Mónica y Colate representan su propia historia de amor en una obra de teatro experimental, que combina diálogo, baile y monólogos. Están de gira por los Andes y no pretenden cobrar, sino realizar intercambios de alimentos y materias esenciales. Así, Meritxell Colell propone una reflexión que tiene como eje central tres conceptos: la crisis de una pareja, su viaje por tierras desconocidas y la modesta vida en los pueblos aborígenes por los que pasan. Lo más interesante es el modo en que los vértices de este triángulo interactúan entre sí: por una parte, la forma que tienen los actores de relacionarse con las personas autóctonas de los pueblos nos da una pista sobre su carácter; por otra, el tipo de espectáculo que ofrecen nos habla de su relación; y esta, a su vez, se ve condicionada por sus caracteres. Algo que vamos descubriendo gracias a las pistas que la directora barcelonesa va dejando por toda su película, en ocasiones muy obvias (las discusiones más explícitas) y en otras más sutiles (el hecho de que Colate acapare casi todas las conversaciones que deben mantener con su futuro público).

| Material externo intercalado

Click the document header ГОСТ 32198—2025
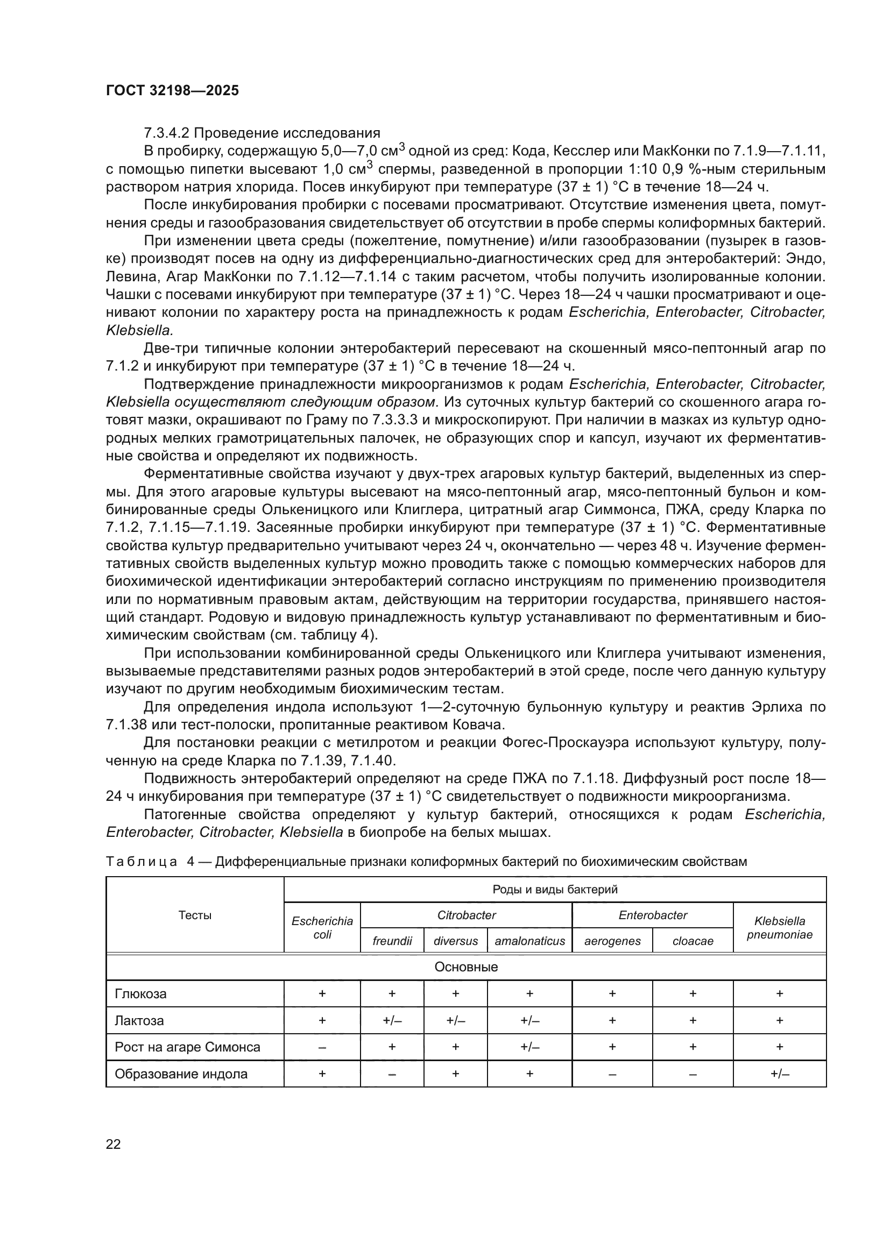pyautogui.click(x=172, y=91)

Centrándonos en el apartado formal, los espectadores presenciamos el viaje de la pareja en planos secuencia, acompañándolos en su intimidad y en su “intrusión” en la vida y costumbres de los habitantes de cada región. Todo está rodado con cámara en mano, muy cerca de los personajes, y es en los momentos de cotidianidad donde Colell consigue sus mejores resultados. Especialmente, en las escenas que Mónica comparte con los oriundos de cada espacio: en ellas puede palparse una gran sinceridad, tanto por las anécdotas que se cuentan (donde Mónica ve reflejada su propia experiencia) como en las actividades que realizan (como el simple acto de preparar una comida). Igual de estimulantes resultan los fragmentos de la función que Colell nos permite ver, sobre todo los bailes, ágilmente captados por una cámara en movimiento que nos invita a danzar con los protagonistas. Finalmente, las imágenes rodadas en Super 8 (con las que la directora sugiere el viaje introspectivo de Mónica) son la guinda del pastel para el carácter sensorial que se propone dar a todo su trabajo.

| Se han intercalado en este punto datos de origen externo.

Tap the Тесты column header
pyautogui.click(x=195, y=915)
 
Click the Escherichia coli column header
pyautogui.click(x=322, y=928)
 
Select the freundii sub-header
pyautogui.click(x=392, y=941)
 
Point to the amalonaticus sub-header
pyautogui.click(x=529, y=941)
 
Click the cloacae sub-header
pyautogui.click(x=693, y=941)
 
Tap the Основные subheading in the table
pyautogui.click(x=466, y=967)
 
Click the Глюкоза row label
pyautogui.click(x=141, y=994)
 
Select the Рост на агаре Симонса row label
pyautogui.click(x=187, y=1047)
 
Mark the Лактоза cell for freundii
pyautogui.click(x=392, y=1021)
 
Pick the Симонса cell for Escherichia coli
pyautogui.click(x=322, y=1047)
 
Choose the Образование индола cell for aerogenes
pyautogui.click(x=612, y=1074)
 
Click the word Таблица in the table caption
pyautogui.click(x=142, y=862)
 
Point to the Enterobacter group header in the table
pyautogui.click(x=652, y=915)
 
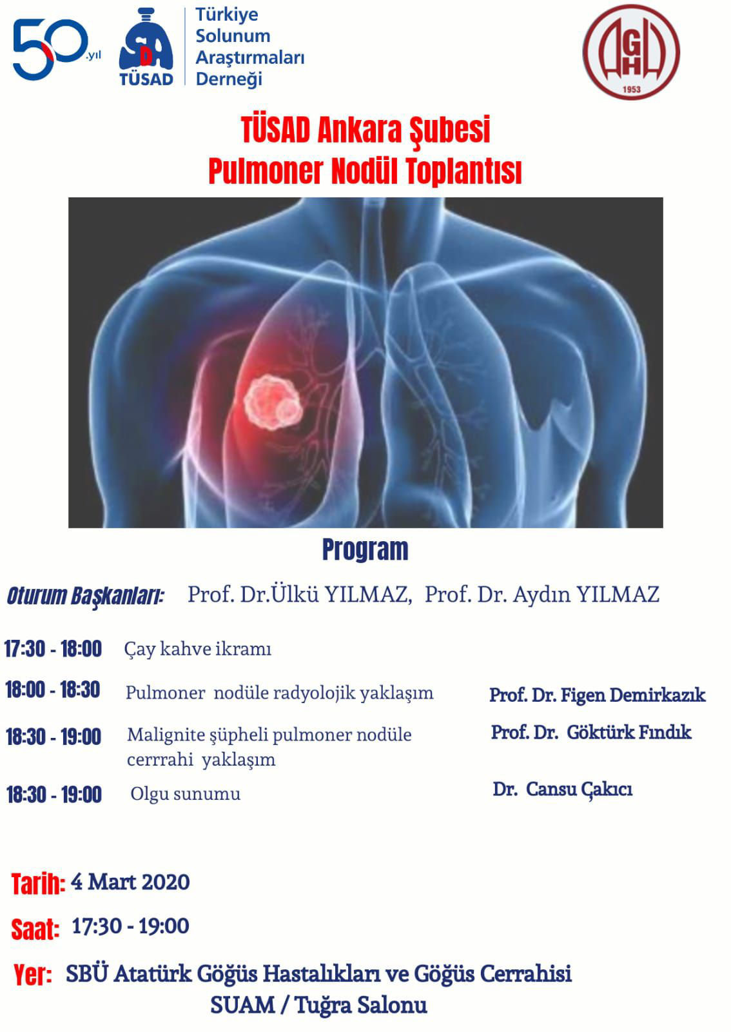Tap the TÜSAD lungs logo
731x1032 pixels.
pos(146,47)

Y es que, sin ir más lejos, la incomodidad crónica en la que vive instalada la pareja se palpa por medios mucho más sensoriales que intelectuales: sus expresiones, el subtexto de lo que se dicen, el contacto físico que mantienen (o que no mantienen)… y es también por medios sensoriales que apreciamos la naturalidad con la que Mónica se mueve por los espacios que visitan, contrapuesta al carácter algo impostado que Colate no puede evitar adoptar cuando se dirige a los habitantes del mismo. Es este contraste de compatibilidades el que mejor define las personalidades de cada personaje y el modo en que condiciona (negativamente) su relación. Por una parte, tenemos la cuestión de los (marchitos) roles de género: Colate se hace con el discurso de la compañía, marcando el tempo y las cuestiones a negociar, como también se encarga de montar y gestionar el espacio escénico; mientras que Mónica interactúa con los habitantes de los pueblos, los escucha y ayuda a preparar las comidas. Por otra, tenemos la posición que ocupa cada uno en la relación: él, atrapado en el resentimiento; ella, perdida en una búsqueda identitaria que, al parecer, confunde con un proyecto de pareja que tampoco le entusiasma demasiado.

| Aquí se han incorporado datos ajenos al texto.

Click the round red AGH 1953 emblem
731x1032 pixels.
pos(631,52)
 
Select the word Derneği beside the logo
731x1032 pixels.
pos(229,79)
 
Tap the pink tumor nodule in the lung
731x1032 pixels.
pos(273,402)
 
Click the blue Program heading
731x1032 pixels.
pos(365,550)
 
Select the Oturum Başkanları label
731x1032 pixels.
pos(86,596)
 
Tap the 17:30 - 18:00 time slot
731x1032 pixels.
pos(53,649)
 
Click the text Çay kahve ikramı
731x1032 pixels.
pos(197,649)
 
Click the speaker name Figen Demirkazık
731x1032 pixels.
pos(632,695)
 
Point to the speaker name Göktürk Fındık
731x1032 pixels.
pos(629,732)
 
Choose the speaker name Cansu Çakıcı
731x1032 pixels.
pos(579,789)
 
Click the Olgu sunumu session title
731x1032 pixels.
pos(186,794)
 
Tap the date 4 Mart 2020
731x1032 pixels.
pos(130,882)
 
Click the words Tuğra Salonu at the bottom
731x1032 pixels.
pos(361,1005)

En resumen, el trabajo de Colell es un viaje que oscila entre lo tangible (su gira por los Andes) y lo sensorial (su evolución como pareja —y como personas—), en el que descubrimos la vida de dos actores que no consiguen separarse a pesar de la toxicidad de su relación. Una suerte de metáfora de buena parte de la población occidental, aquí representada en clave poética y descrita con una precisión casi quirúrgica gracias a la distancia observacional que ofrecen las vidas de los habitantes de los interesantísimos pueblos de los Andes.